TASK OBJECTIVE:
Update the data below by replacing every "computer-use agent" with "screen-control agent", leaving everything else unchanged.
--------------------------------
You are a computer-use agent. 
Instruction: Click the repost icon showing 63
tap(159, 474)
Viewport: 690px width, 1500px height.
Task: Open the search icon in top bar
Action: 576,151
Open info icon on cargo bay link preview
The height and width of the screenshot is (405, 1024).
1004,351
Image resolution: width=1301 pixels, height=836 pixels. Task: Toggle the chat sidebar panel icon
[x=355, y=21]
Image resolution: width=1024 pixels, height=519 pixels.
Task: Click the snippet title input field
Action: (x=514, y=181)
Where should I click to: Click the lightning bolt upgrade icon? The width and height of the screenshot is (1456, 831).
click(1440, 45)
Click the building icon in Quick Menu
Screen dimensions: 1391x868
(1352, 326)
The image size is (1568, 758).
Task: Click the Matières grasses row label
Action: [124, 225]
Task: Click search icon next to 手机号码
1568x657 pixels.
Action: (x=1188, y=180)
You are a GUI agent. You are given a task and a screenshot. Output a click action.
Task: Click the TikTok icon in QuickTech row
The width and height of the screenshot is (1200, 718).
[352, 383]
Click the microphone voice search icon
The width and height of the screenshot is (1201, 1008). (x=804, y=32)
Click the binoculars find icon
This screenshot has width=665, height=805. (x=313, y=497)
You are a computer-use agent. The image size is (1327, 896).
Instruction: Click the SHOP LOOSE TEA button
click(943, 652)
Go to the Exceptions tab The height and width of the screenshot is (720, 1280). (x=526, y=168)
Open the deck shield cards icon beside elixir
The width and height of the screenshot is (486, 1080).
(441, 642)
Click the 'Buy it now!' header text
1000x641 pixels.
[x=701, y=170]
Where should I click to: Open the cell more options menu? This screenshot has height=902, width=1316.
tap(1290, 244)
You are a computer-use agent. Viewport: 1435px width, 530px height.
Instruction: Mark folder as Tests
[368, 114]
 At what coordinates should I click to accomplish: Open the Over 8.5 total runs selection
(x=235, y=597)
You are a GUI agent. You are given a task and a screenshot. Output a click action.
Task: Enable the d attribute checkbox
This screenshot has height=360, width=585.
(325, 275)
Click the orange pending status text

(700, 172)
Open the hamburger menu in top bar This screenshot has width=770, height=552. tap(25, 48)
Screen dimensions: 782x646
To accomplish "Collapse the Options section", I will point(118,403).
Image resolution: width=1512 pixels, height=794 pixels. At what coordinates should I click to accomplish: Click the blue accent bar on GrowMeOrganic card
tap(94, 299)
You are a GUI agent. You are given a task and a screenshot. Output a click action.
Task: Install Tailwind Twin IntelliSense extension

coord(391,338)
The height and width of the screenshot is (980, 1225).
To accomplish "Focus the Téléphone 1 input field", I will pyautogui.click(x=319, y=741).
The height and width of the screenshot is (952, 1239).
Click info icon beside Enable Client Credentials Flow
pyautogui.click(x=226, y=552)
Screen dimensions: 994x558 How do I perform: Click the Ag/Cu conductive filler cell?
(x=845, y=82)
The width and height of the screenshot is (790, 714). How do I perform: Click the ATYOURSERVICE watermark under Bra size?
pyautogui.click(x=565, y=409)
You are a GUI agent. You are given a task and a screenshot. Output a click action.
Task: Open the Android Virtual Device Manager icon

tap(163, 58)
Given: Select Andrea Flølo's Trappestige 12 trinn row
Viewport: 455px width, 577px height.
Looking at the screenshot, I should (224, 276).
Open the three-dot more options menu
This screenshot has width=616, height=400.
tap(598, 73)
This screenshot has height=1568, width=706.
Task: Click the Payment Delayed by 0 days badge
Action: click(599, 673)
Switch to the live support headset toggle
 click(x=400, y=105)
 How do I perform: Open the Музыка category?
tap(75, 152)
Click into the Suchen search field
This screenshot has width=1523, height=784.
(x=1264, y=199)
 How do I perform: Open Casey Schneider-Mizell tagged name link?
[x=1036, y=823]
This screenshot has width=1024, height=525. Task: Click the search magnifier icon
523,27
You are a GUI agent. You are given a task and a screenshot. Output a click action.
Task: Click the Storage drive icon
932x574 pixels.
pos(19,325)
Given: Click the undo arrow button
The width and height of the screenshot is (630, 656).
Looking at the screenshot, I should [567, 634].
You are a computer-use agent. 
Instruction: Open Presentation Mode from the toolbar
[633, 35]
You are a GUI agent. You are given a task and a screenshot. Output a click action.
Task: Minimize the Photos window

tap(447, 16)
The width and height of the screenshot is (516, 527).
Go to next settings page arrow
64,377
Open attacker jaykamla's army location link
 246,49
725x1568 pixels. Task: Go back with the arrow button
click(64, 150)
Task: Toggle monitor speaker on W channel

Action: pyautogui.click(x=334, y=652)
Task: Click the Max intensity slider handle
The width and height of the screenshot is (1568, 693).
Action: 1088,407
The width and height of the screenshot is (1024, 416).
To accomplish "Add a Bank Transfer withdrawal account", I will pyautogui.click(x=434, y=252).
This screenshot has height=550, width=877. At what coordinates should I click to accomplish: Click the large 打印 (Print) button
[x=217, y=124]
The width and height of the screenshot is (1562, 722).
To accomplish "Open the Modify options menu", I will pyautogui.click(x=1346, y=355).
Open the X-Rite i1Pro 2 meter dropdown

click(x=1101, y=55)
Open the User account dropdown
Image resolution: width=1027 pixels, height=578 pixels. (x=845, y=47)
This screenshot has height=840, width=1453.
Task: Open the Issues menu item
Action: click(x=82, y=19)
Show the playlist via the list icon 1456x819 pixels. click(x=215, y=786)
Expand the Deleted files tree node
--------------------------------
EXERCISE SOLUTION:
You are a screen-control agent. 
Instruction: Click the repost icon showing 63
tap(159, 474)
Viewport: 690px width, 1500px height.
Task: Open the search icon in top bar
Action: 576,151
Open info icon on cargo bay link preview
The height and width of the screenshot is (405, 1024).
1004,351
Image resolution: width=1301 pixels, height=836 pixels. Task: Toggle the chat sidebar panel icon
[x=355, y=21]
Image resolution: width=1024 pixels, height=519 pixels.
Task: Click the snippet title input field
Action: (x=514, y=181)
Where should I click to: Click the lightning bolt upgrade icon? The width and height of the screenshot is (1456, 831).
click(1440, 45)
Click the building icon in Quick Menu
Screen dimensions: 1391x868
(1352, 326)
The image size is (1568, 758).
Task: Click the Matières grasses row label
Action: [124, 225]
Task: Click search icon next to 手机号码
1568x657 pixels.
Action: (x=1188, y=180)
You are a GUI agent. You are given a task and a screenshot. Output a click action.
Task: Click the TikTok icon in QuickTech row
The width and height of the screenshot is (1200, 718).
[352, 383]
Click the microphone voice search icon
The width and height of the screenshot is (1201, 1008). (x=804, y=32)
Click the binoculars find icon
This screenshot has width=665, height=805. (x=313, y=497)
You are a screen-control agent. The image size is (1327, 896).
Instruction: Click the SHOP LOOSE TEA button
click(943, 652)
Go to the Exceptions tab The height and width of the screenshot is (720, 1280). (x=526, y=168)
Open the deck shield cards icon beside elixir
The width and height of the screenshot is (486, 1080).
(441, 642)
Click the 'Buy it now!' header text
1000x641 pixels.
[x=701, y=170]
Where should I click to: Open the cell more options menu? This screenshot has height=902, width=1316.
tap(1290, 244)
You are a screen-control agent. Viewport: 1435px width, 530px height.
Instruction: Mark folder as Tests
[368, 114]
 At what coordinates should I click to accomplish: Open the Over 8.5 total runs selection
(x=235, y=597)
You are a GUI agent. You are given a task and a screenshot. Output a click action.
Task: Enable the d attribute checkbox
This screenshot has height=360, width=585.
(325, 275)
Click the orange pending status text

(700, 172)
Open the hamburger menu in top bar This screenshot has width=770, height=552. tap(25, 48)
Screen dimensions: 782x646
To accomplish "Collapse the Options section", I will point(118,403).
Image resolution: width=1512 pixels, height=794 pixels. At what coordinates should I click to accomplish: Click the blue accent bar on GrowMeOrganic card
tap(94, 299)
You are a GUI agent. You are given a task and a screenshot. Output a click action.
Task: Install Tailwind Twin IntelliSense extension

coord(391,338)
The height and width of the screenshot is (980, 1225).
To accomplish "Focus the Téléphone 1 input field", I will pyautogui.click(x=319, y=741).
The height and width of the screenshot is (952, 1239).
Click info icon beside Enable Client Credentials Flow
pyautogui.click(x=226, y=552)
Screen dimensions: 994x558 How do I perform: Click the Ag/Cu conductive filler cell?
(x=845, y=82)
The width and height of the screenshot is (790, 714). How do I perform: Click the ATYOURSERVICE watermark under Bra size?
pyautogui.click(x=565, y=409)
You are a GUI agent. You are given a task and a screenshot. Output a click action.
Task: Open the Android Virtual Device Manager icon

tap(163, 58)
Given: Select Andrea Flølo's Trappestige 12 trinn row
Viewport: 455px width, 577px height.
Looking at the screenshot, I should (224, 276).
Open the three-dot more options menu
This screenshot has width=616, height=400.
tap(598, 73)
This screenshot has height=1568, width=706.
Task: Click the Payment Delayed by 0 days badge
Action: click(599, 673)
Switch to the live support headset toggle
 click(x=400, y=105)
 How do I perform: Open the Музыка category?
tap(75, 152)
Click into the Suchen search field
This screenshot has width=1523, height=784.
(x=1264, y=199)
 How do I perform: Open Casey Schneider-Mizell tagged name link?
[x=1036, y=823]
This screenshot has width=1024, height=525. Task: Click the search magnifier icon
523,27
You are a GUI agent. You are given a task and a screenshot. Output a click action.
Task: Click the Storage drive icon
932x574 pixels.
pos(19,325)
Given: Click the undo arrow button
The width and height of the screenshot is (630, 656).
Looking at the screenshot, I should [567, 634].
You are a screen-control agent. 
Instruction: Open Presentation Mode from the toolbar
[633, 35]
You are a GUI agent. You are given a task and a screenshot. Output a click action.
Task: Minimize the Photos window

tap(447, 16)
The width and height of the screenshot is (516, 527).
Go to next settings page arrow
64,377
Open attacker jaykamla's army location link
 246,49
725x1568 pixels. Task: Go back with the arrow button
click(64, 150)
Task: Toggle monitor speaker on W channel

Action: pyautogui.click(x=334, y=652)
Task: Click the Max intensity slider handle
The width and height of the screenshot is (1568, 693).
Action: 1088,407
The width and height of the screenshot is (1024, 416).
To accomplish "Add a Bank Transfer withdrawal account", I will pyautogui.click(x=434, y=252).
This screenshot has height=550, width=877. At what coordinates should I click to accomplish: Click the large 打印 (Print) button
[x=217, y=124]
The width and height of the screenshot is (1562, 722).
To accomplish "Open the Modify options menu", I will pyautogui.click(x=1346, y=355).
Open the X-Rite i1Pro 2 meter dropdown

click(x=1101, y=55)
Open the User account dropdown
Image resolution: width=1027 pixels, height=578 pixels. (x=845, y=47)
This screenshot has height=840, width=1453.
Task: Open the Issues menu item
Action: click(x=82, y=19)
Show the playlist via the list icon 1456x819 pixels. click(x=215, y=786)
Expand the Deleted files tree node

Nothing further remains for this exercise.